A recent study revealed that BGC is endemic in Spain and widely distributed in Spanish cattle herds (especially in dehesa system herds) with a prevalence of 12.2% and 7.7% in herds and bulls, respectively23. In addition, this study also identified some specific mountain areas in Spain with a higher risk of BGC, where the use of communal pastures and bulls are frequent23. Considering these observations, it is important to investigate which subspecies of C. fetus are present in Spanish cattle and describe their genetic characteristics.
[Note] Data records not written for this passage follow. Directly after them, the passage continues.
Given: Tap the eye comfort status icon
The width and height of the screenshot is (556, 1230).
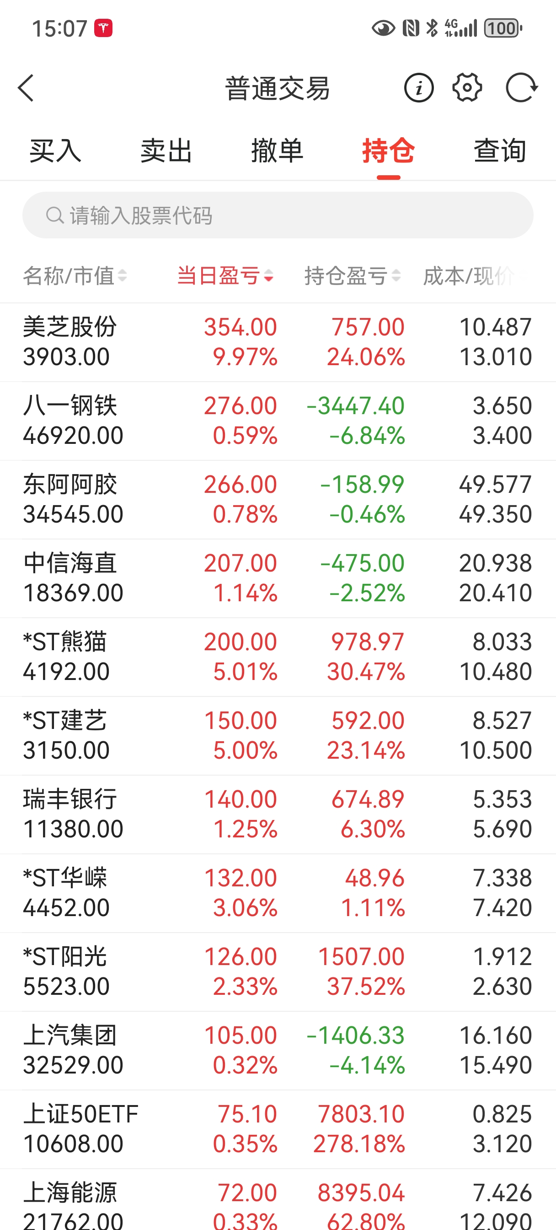Looking at the screenshot, I should pos(383,28).
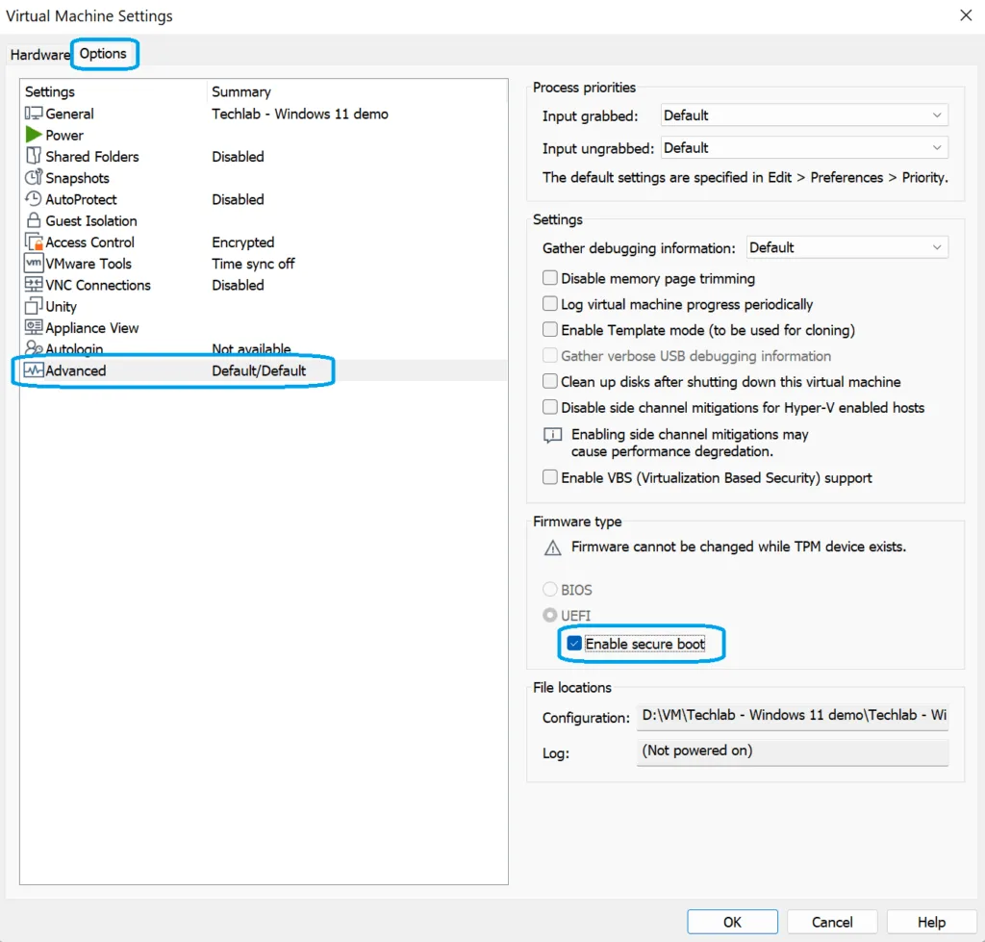Viewport: 985px width, 942px height.
Task: Tick Log virtual machine progress periodically
Action: click(x=550, y=304)
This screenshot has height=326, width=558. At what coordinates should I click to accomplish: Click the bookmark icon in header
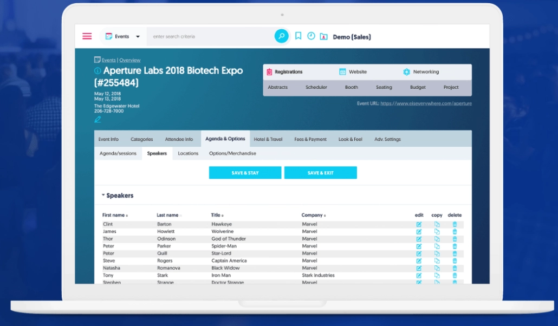click(x=298, y=36)
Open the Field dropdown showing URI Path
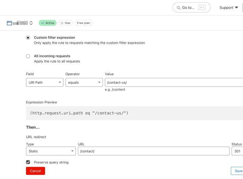Viewport: 243px width, 179px height. [x=45, y=82]
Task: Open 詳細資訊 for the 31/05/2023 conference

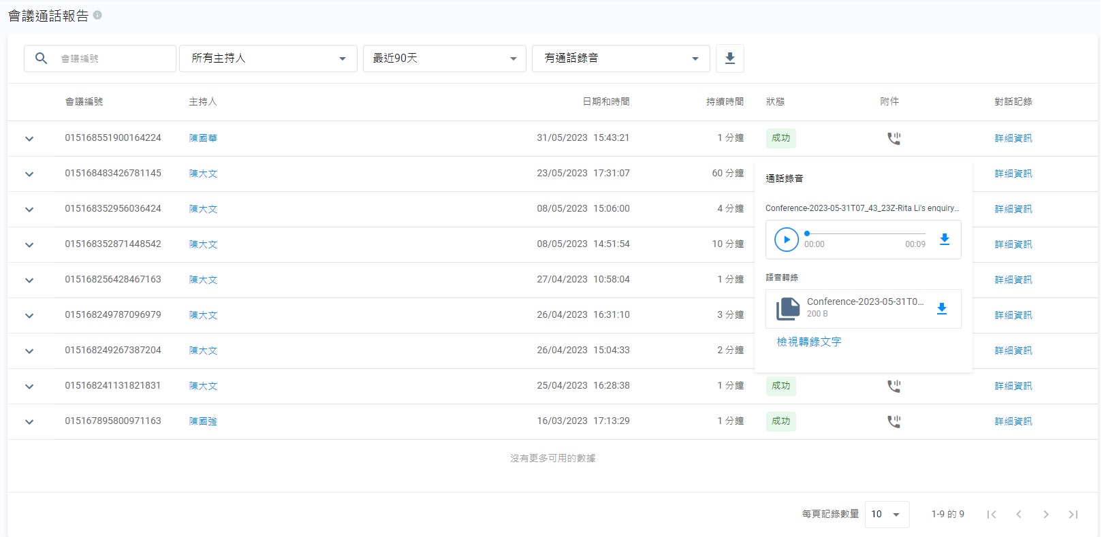Action: 1013,138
For this purpose, complete genomes of C. fetus field isolates from Spanish cattle were sequenced and analysed with the following objectives: i) to taxonomically classify the isolates at subspecies level and, in the case of Cfv, at biovar level, ii) to study their genetic diversity by MLST typing, and iii) to perform comparative genomics of C. fetus field isolates with existing mammalian C. fetus genomes from different countries available in GenBank.

Results

Taxonomic identification and assignation of MLST types (ST)
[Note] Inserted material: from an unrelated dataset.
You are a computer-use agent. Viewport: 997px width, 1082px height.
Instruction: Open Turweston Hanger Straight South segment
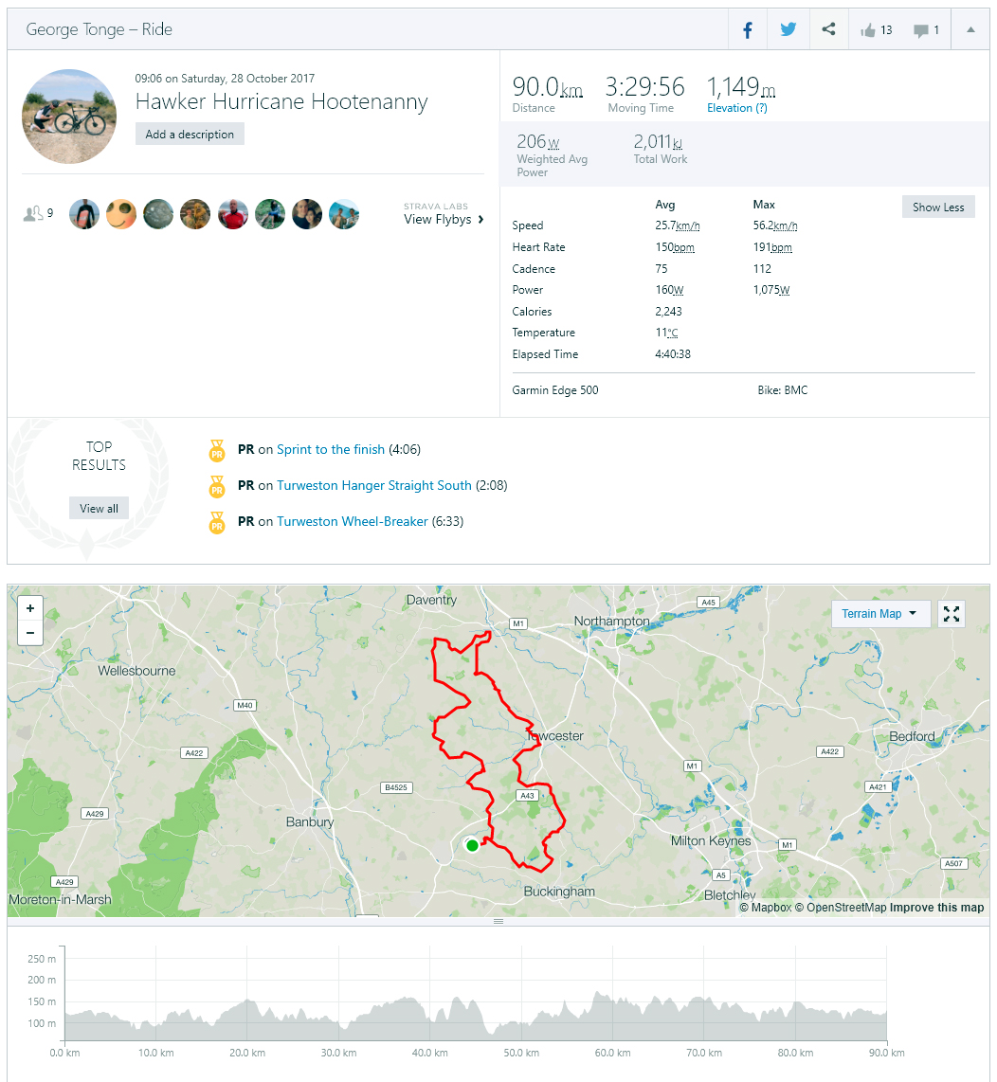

The taxonomic analysis with Kraken identified four of the Spanish isolates as Cff and 29 as Cfv; this assignation was in complete agreement (100%) with the in silico PCR1. Differentiation of Cfv isolates at the biovar level based on L-Cyst PCR analysis (in silico PCR2) showed that 20 of the 29 Cfv isolates were Cfvi and 9 were Cfv (Table S1). Similarly, the 62 C. fetus genomes extracted from GenBank were taxonomically classified as follows: 27 Cff, 13 Cfv, and 22 Cfvi.

The average size of the C. fetus genomes analysed was 1.87 Mb (ranging from 1.73 to 2.19 Mb), with a mean G + C content of 33.1% (ranging from 32.9 to 33.4%). The mean number of genes per genome was 1,904, with Cfvi isolates having the highest average number of genes (1,962), followed by Cfv (1,946) and Cff (1,795) (Table S1).
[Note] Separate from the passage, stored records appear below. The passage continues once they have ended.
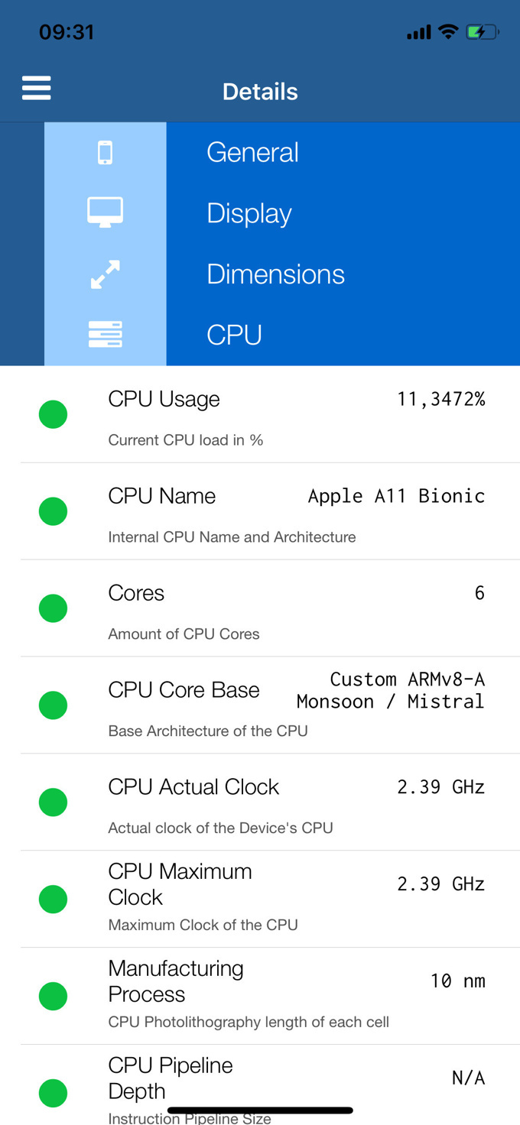
Task: Tap the green status dot beside Cores
Action: (54, 608)
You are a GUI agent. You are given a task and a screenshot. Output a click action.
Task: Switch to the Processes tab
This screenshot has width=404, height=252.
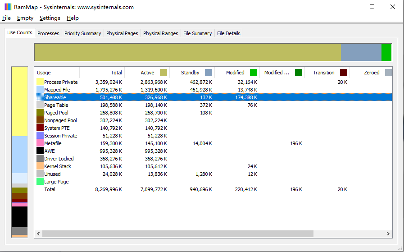[x=48, y=33]
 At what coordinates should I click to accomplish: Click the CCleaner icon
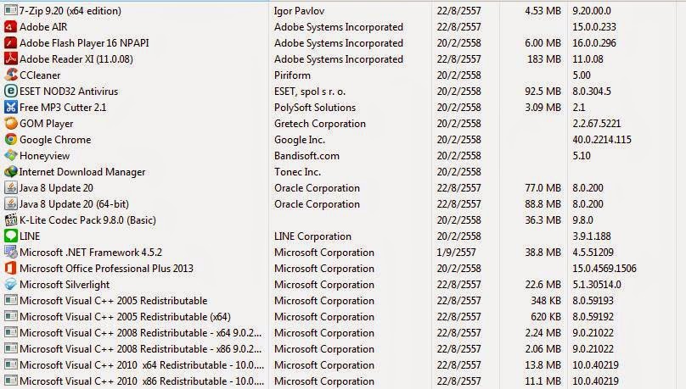click(x=10, y=75)
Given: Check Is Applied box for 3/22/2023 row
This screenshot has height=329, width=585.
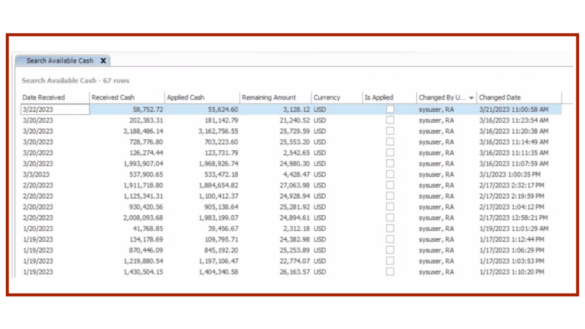Looking at the screenshot, I should point(390,109).
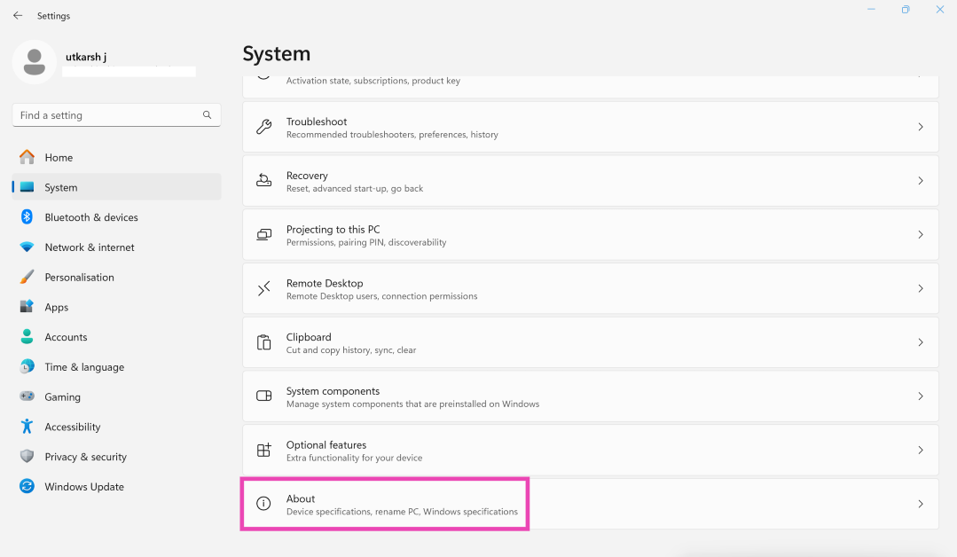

In silico MLST analysis assigned the 33 Spanish genomes to 6 STs, including three novel types (Table S1). Thus, 20 Cfvi and 1 Cfv were assigned to ST-4, 2 Cff to ST-6 and 1 Cff to ST-3. The remaining 9 genomes showed novel STs: 5 Cfv were assigned to ST-76, 3 Cfv to ST-77, and 1 Cff to ST-78. ST-76 (strains Cfv002, Cfv007, Cfv008 Cfv009 and Cfv022) was the result of a novel aspA allele resulting from two nucleotide transitions at positions 421 and 423 (G-A and A-G, respectively); ST-77 (strains Cfv012, Cfv015 and Cfv020) carried a G-A nucleotide change at position 421 of the aspA gene; and, ST-78 (strain Cff004) had a nucleotide substitution of a thymine for a cytosine at position 126 of the glnA gene (Table S2). Most of the Cfv and Cfvi genomes downloaded from GenBank (31/35) belonged to ST-4, while the Cff genomes belonged to 8 different STs.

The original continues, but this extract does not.